Familiar uses Apple's native OCR, deletes screenshot images after 48 hours, and redacts passwords/credit card numbers/SSNs/API tokens/etc. We'd love contributions on what else to block: https://github.com/familiar-software/familiar/tree/main/src/... or in general ways to improve privacy.
We stand on the shoulders of giants: screenpipe, rewind, dayflow, etc. Since then: 1) Local agents got good at handling massive amounts of messy text files 2) Local agents have their own memory and skills systems
Familiar is our "bitter lesson" version: just hand over context and get out of the way. The right way to do that piece is open source/free/offline.
$gisanokharu 5 hours ago

screen capture every 4 seconds is a lot of data accumulation for agent context. how are you handling sensitive information appearing on screen. are you filtering anything before it hits the markdown, or is that on the user to manage
[-]
- $maxvovshin 5 hours ago
  
  Hey, Maxim here, co creator of familiar together with Tal. So I’ve been running it for a few months now, it occupies a total of 400 MB so far, which is really low. There are many files but they are tiny. We’ll probably introduce additional cleanup mechanisms after a year or so.

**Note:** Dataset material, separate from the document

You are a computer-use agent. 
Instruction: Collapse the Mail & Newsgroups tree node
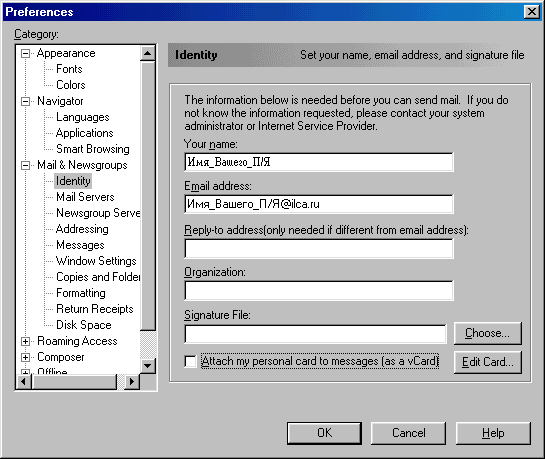pos(25,165)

  Regarding sensitive information, we allow adding apps into a black list which prevents from screenshots being taken when those apps appear on the screen. Additionally we have redaction mechanisms for all screenshots that remove secrets, tokens and credit card numbers. You can check the code for all patterns we detect and if anything is missing feel free to open an issue.
  [-]
  - $maxvovshin 4 hours ago
    
    regarding the handling of the large context, you'll be surprised how well agents can filter those files with simple bash commands. also, as models get better and have larger window context, it gets much better at handling and findings all of the relevant context.
$rechadkkk 6 hours ago

interesting idea, is this only for Apple, could I try on Windows?
[-]
- $maxvovshin 5 hours ago
  
  Hey, Maxim here, co creator or Familiar together with Tal.
  Right now it’s only for Apple since we utilize apple specific APIs.